Self-hosted backends
pi-web-agent can use existing self-hosted services for search and page reading:
- SearXNG for search
- Firecrawl for page fetch/extraction
This keeps the public Pi tool the same: the model still calls web_explore. The backend config only changes what web_explore uses internally.
What this page does not cover
This project does not manage SearXNG or Firecrawl deployments.
Use the upstream docs for:
- installing either service
- Docker Compose files
- reverse proxies
- TLS
- auth setup
- service upgrades
The assumption here is that you already have working services and just want pi-web-agent to connect to them.
Default backend config
Without any backend config, pi-web-agent uses:
{
"backends": {
"search": { "provider": "duckduckgo" },
"fetch": { "provider": "http" },
"headless": { "provider": "local-browser" }
}
}That path does not require SearXNG or Firecrawl.

Records provided:
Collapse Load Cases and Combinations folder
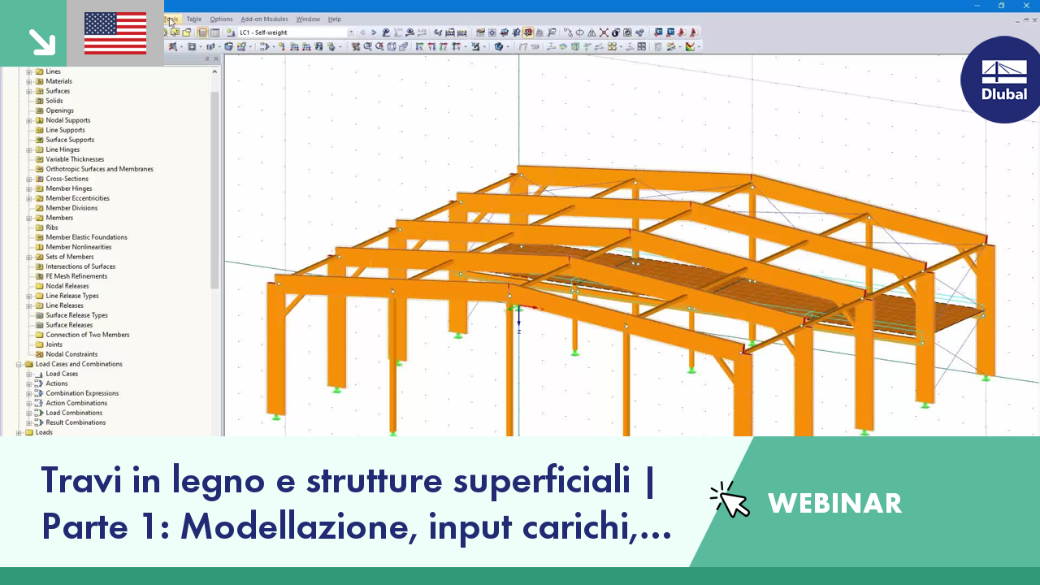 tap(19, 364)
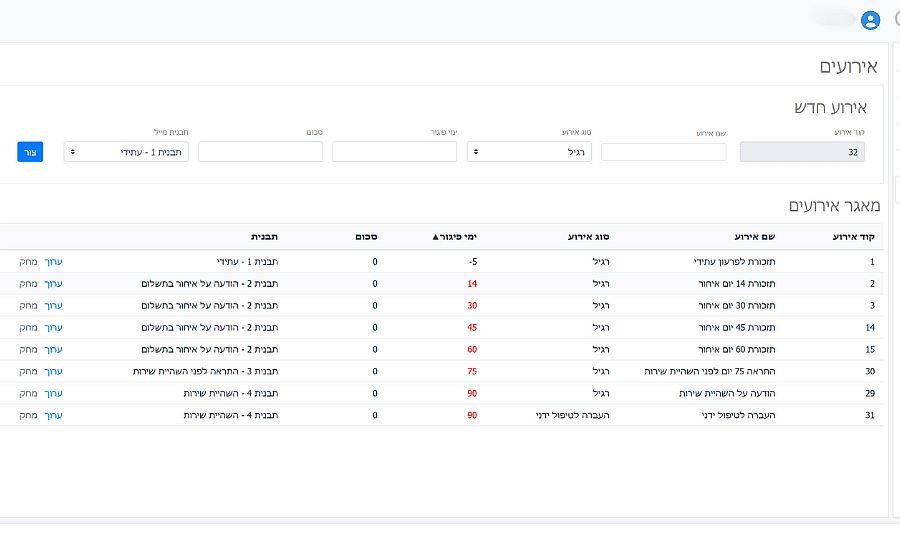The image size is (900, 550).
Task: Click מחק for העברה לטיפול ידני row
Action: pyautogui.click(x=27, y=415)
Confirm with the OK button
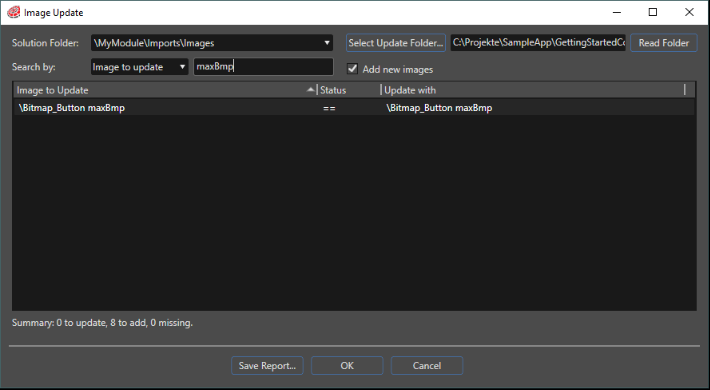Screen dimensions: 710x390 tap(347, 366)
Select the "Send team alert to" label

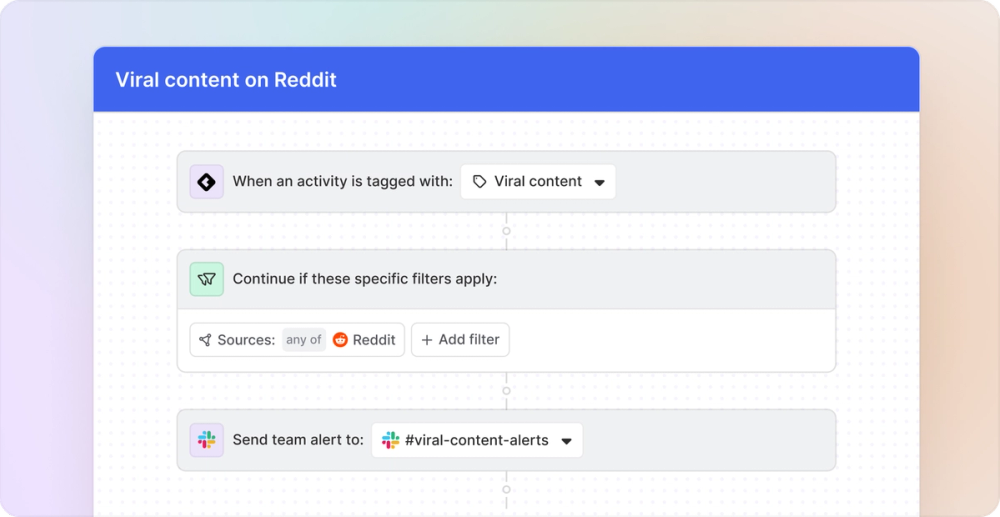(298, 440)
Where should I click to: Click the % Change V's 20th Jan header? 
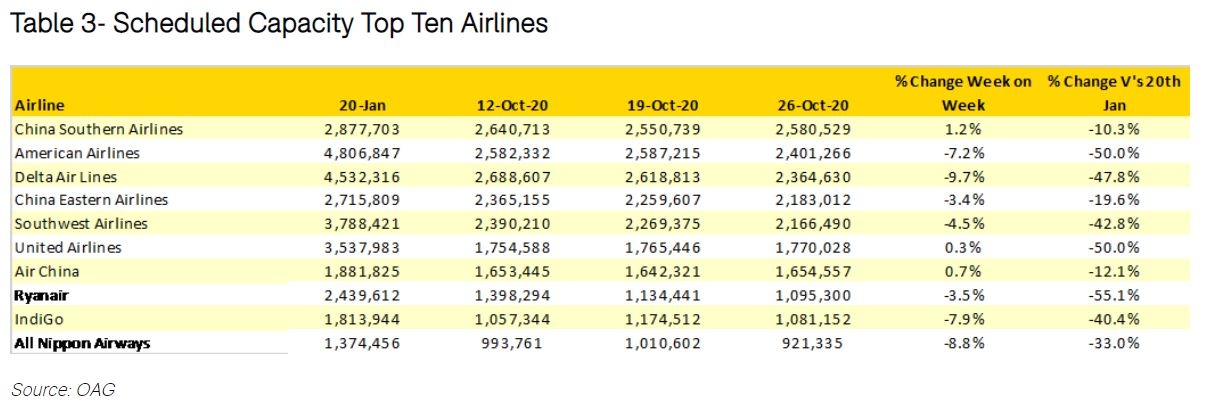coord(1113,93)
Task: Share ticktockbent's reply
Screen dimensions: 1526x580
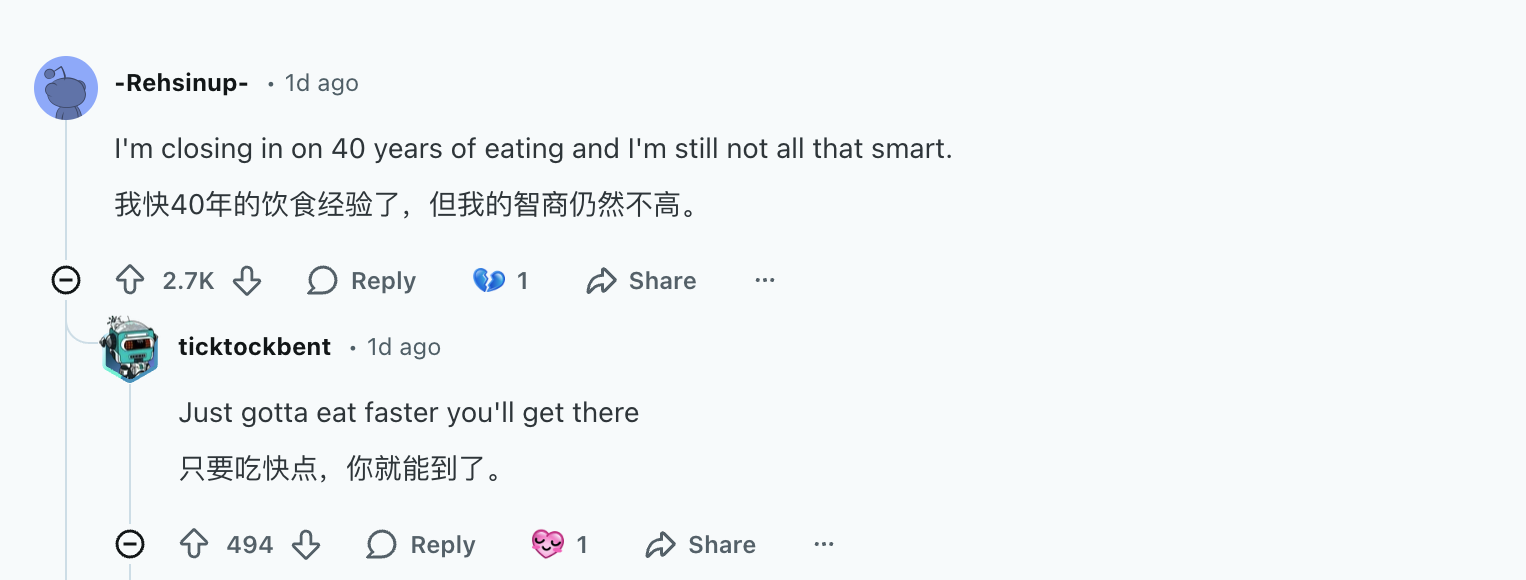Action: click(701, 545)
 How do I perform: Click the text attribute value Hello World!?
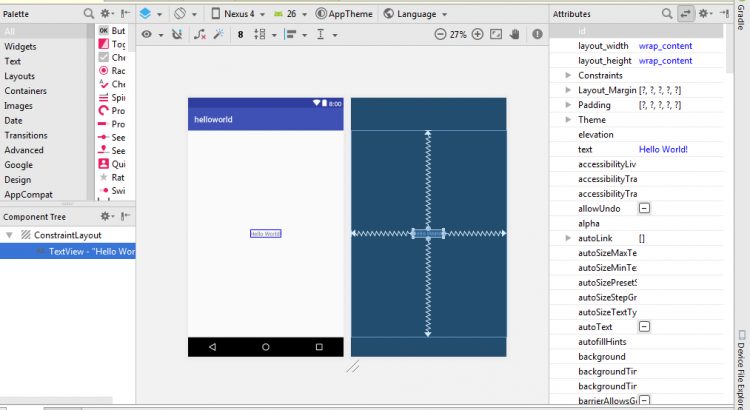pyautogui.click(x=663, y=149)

---

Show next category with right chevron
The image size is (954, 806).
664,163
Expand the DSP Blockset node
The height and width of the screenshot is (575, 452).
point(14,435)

...

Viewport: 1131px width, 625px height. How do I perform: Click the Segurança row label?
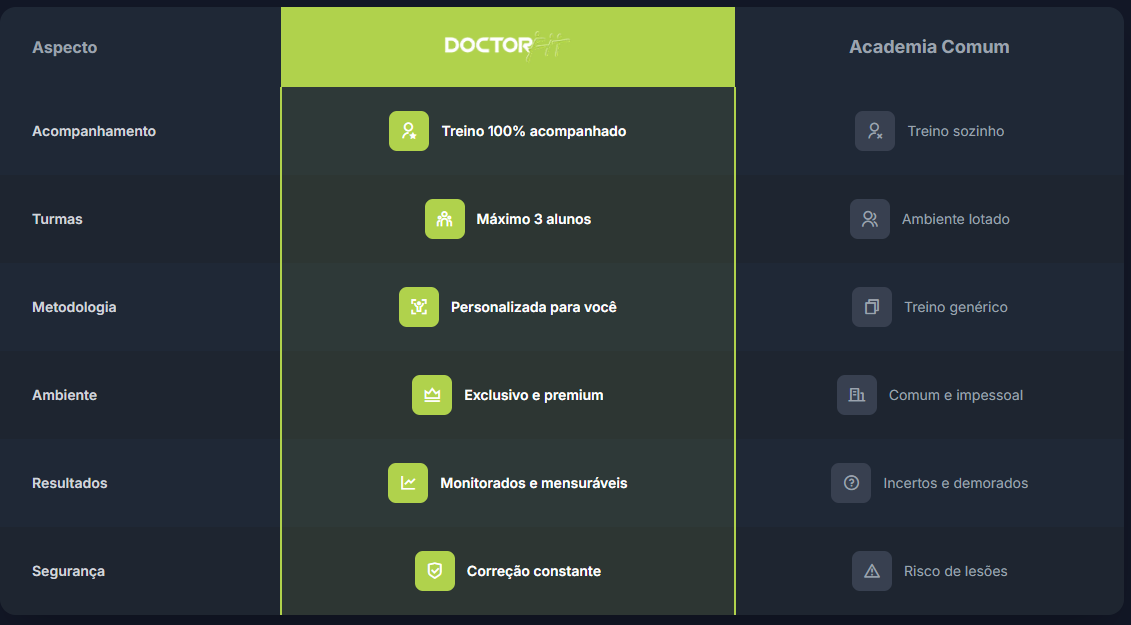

Your goal:
In two sentences, summarize the self-hosted backends page.

Answer to this exercise:
pi-web-agent can use existing self-hosted SearXNG for search and Firecrawl for page fetch and extraction, which changes only what web_explore uses internally while the model still calls web_explore. The project does not manage those deployments, and with no backend config it uses DuckDuckGo for search, HTTP for fetch, and a local browser for headless, a path that needs neither SearXNG nor Firecrawl.